ATP-sensitive potassium channels (K ATP) play an important, if incompletely defined, role in myocardial function in mammals. With the discovery that K ATP channels are also present at high densities in the hearts of vertebrate ectotherms, speculation arises as to their function during periods of cold-acclimation and depressed ATP synthesis. We used single-channel and intracellular recording techniques to examine the possibility that channel activity would be altered in cardiac muscle from goldfish ( Carassius auratus) acclimated at 7 ± 1°C relative to control (21 ± 1°C). As previously observed in mammals, K ATP channels in isolated ventricular myocytes were inwardly rectified with slope conductances of 63 pS. However, channel mean open-time and overall open-state probability (P o) were significantly increased in cells from the cold-acclimated animals.

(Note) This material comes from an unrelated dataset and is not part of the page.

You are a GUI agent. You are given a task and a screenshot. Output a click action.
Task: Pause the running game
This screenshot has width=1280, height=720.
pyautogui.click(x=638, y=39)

In addition, K ATP channels in cells from fish acclimated at 7° were nearly insensitive to the inhibitory effects of 2 mM ATP, whether studied at 7 or at 21°C. Transmembrane action potential duration (APD) in hearts of cold-acclimated fish studied at 21° was significantly shorter than that observed in hearts of warm-acclimated fish at the same temperature; this difference was eliminated by the K ATP channel antagonist glibenclamide (5 μM). These data suggest that K ATP channels in the hearts of cold-acclimated animals are more active and less sensitive to ATP-inhibition than those in warm-acclimated fish, possibly reflecting a functional adaptation to promote tolerance of low temperatures in this species.